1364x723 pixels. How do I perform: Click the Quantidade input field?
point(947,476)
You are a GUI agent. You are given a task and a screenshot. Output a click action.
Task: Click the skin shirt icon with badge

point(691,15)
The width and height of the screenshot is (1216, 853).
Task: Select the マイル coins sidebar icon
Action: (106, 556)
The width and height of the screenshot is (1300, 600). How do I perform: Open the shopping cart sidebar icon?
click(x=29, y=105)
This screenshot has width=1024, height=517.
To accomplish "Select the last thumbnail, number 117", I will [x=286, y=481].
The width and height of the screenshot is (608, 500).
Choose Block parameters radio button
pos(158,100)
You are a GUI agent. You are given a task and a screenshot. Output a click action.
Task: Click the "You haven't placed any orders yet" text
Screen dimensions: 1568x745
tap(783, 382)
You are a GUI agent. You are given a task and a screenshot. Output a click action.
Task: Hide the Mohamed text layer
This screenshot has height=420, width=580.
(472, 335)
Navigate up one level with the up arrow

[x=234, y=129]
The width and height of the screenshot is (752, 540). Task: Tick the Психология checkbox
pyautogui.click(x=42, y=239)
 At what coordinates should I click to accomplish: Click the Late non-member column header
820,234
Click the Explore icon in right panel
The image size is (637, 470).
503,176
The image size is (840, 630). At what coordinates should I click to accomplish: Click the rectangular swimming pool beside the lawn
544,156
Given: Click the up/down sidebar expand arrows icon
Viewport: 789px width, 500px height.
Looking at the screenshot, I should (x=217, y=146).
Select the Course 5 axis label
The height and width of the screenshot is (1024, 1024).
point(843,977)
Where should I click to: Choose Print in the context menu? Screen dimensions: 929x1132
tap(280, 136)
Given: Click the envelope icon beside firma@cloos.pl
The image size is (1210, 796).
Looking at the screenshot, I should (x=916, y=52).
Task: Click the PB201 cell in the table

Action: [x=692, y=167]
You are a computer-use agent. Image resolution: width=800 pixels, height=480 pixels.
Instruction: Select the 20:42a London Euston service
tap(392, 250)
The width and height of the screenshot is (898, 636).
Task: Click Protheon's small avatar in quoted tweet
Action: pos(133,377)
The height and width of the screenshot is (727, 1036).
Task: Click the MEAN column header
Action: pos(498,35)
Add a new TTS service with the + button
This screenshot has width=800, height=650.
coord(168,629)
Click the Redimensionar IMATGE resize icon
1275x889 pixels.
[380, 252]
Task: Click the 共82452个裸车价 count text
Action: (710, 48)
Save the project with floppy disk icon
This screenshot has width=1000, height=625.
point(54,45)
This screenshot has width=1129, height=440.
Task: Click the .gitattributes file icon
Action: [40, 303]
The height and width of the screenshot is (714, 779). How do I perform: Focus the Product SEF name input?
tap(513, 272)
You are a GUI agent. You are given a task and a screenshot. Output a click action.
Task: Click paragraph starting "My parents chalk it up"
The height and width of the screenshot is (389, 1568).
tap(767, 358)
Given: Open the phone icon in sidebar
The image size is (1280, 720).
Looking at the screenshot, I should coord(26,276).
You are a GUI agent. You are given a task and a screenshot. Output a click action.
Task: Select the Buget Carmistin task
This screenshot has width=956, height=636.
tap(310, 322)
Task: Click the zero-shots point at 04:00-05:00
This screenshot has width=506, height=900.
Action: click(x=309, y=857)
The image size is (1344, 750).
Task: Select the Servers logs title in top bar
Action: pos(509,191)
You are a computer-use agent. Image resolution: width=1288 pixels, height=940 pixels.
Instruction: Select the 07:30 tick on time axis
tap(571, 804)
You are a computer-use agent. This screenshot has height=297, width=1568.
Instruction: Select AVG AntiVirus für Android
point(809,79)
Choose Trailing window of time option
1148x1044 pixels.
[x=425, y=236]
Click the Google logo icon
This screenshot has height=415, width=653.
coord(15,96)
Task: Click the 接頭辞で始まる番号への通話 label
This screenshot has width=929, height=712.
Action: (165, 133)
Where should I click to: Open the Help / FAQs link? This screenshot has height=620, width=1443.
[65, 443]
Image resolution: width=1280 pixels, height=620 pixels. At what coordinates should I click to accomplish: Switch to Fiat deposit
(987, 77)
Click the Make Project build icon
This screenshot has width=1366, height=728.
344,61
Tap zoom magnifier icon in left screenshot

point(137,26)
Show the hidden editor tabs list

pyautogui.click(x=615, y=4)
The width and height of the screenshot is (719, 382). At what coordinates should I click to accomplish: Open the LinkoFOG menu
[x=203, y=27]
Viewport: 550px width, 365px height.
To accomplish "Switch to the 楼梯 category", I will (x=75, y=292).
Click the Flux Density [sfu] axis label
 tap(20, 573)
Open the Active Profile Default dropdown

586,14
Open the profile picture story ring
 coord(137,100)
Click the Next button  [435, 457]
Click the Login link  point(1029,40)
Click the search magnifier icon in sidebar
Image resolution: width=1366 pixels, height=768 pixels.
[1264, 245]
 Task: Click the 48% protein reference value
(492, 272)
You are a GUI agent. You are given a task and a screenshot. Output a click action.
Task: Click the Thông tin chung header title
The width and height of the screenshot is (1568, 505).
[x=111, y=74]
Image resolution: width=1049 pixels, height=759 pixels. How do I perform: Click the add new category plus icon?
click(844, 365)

## WHAT YOU HAVE TO DO
Each record above has to be retyped exactly, with nothing left out.

## WRITTEN RESPONSE
1364x723 pixels. How do I perform: Click the Quantidade input field?
point(947,476)
You are a GUI agent. You are given a task and a screenshot. Output a click action.
Task: Click the skin shirt icon with badge

point(691,15)
The width and height of the screenshot is (1216, 853).
Task: Select the マイル coins sidebar icon
Action: (106, 556)
The width and height of the screenshot is (1300, 600). How do I perform: Open the shopping cart sidebar icon?
click(x=29, y=105)
This screenshot has width=1024, height=517.
To accomplish "Select the last thumbnail, number 117", I will [x=286, y=481].
The width and height of the screenshot is (608, 500).
Choose Block parameters radio button
pos(158,100)
You are a GUI agent. You are given a task and a screenshot. Output a click action.
Task: Click the "You haven't placed any orders yet" text
Screen dimensions: 1568x745
tap(783, 382)
You are a GUI agent. You are given a task and a screenshot. Output a click action.
Task: Hide the Mohamed text layer
This screenshot has height=420, width=580.
(472, 335)
Navigate up one level with the up arrow

[x=234, y=129]
The width and height of the screenshot is (752, 540). Task: Tick the Психология checkbox
pyautogui.click(x=42, y=239)
 At what coordinates should I click to accomplish: Click the Late non-member column header
820,234
Click the Explore icon in right panel
The image size is (637, 470).
503,176
The image size is (840, 630). At what coordinates should I click to accomplish: Click the rectangular swimming pool beside the lawn
544,156
Given: Click the up/down sidebar expand arrows icon
Viewport: 789px width, 500px height.
Looking at the screenshot, I should (x=217, y=146).
Select the Course 5 axis label
The height and width of the screenshot is (1024, 1024).
point(843,977)
Where should I click to: Choose Print in the context menu? Screen dimensions: 929x1132
tap(280, 136)
Given: Click the envelope icon beside firma@cloos.pl
The image size is (1210, 796).
Looking at the screenshot, I should (x=916, y=52).
Task: Click the PB201 cell in the table

Action: [x=692, y=167]
You are a computer-use agent. Image resolution: width=800 pixels, height=480 pixels.
Instruction: Select the 20:42a London Euston service
tap(392, 250)
The width and height of the screenshot is (898, 636).
Task: Click Protheon's small avatar in quoted tweet
Action: pos(133,377)
The height and width of the screenshot is (727, 1036).
Task: Click the MEAN column header
Action: pos(498,35)
Add a new TTS service with the + button
This screenshot has width=800, height=650.
coord(168,629)
Click the Redimensionar IMATGE resize icon
1275x889 pixels.
[380, 252]
Task: Click the 共82452个裸车价 count text
Action: (710, 48)
Save the project with floppy disk icon
This screenshot has width=1000, height=625.
point(54,45)
This screenshot has width=1129, height=440.
Task: Click the .gitattributes file icon
Action: [40, 303]
The height and width of the screenshot is (714, 779). How do I perform: Focus the Product SEF name input?
tap(513, 272)
You are a GUI agent. You are given a task and a screenshot. Output a click action.
Task: Click paragraph starting "My parents chalk it up"
The height and width of the screenshot is (389, 1568).
tap(767, 358)
Given: Open the phone icon in sidebar
The image size is (1280, 720).
Looking at the screenshot, I should coord(26,276).
You are a GUI agent. You are given a task and a screenshot. Output a click action.
Task: Select the Buget Carmistin task
This screenshot has width=956, height=636.
tap(310, 322)
Task: Click the zero-shots point at 04:00-05:00
This screenshot has width=506, height=900.
Action: click(x=309, y=857)
The image size is (1344, 750).
Task: Select the Servers logs title in top bar
Action: pos(509,191)
You are a computer-use agent. Image resolution: width=1288 pixels, height=940 pixels.
Instruction: Select the 07:30 tick on time axis
tap(571, 804)
You are a computer-use agent. This screenshot has height=297, width=1568.
Instruction: Select AVG AntiVirus für Android
point(809,79)
Choose Trailing window of time option
1148x1044 pixels.
[x=425, y=236]
Click the Google logo icon
This screenshot has height=415, width=653.
coord(15,96)
Task: Click the 接頭辞で始まる番号への通話 label
This screenshot has width=929, height=712.
Action: (165, 133)
Where should I click to: Open the Help / FAQs link? This screenshot has height=620, width=1443.
[65, 443]
Image resolution: width=1280 pixels, height=620 pixels. At what coordinates should I click to accomplish: Switch to Fiat deposit
(987, 77)
Click the Make Project build icon
This screenshot has width=1366, height=728.
344,61
Tap zoom magnifier icon in left screenshot

point(137,26)
Show the hidden editor tabs list

pyautogui.click(x=615, y=4)
The width and height of the screenshot is (719, 382). At what coordinates should I click to accomplish: Open the LinkoFOG menu
[x=203, y=27]
Viewport: 550px width, 365px height.
To accomplish "Switch to the 楼梯 category", I will (x=75, y=292).
Click the Flux Density [sfu] axis label
 tap(20, 573)
Open the Active Profile Default dropdown

586,14
Open the profile picture story ring
 coord(137,100)
Click the Next button  [435, 457]
Click the Login link  point(1029,40)
Click the search magnifier icon in sidebar
Image resolution: width=1366 pixels, height=768 pixels.
[1264, 245]
 Task: Click the 48% protein reference value
(492, 272)
You are a GUI agent. You are given a task and a screenshot. Output a click action.
Task: Click the Thông tin chung header title
The width and height of the screenshot is (1568, 505).
[x=111, y=74]
Image resolution: width=1049 pixels, height=759 pixels. How do I perform: Click the add new category plus icon?
click(844, 365)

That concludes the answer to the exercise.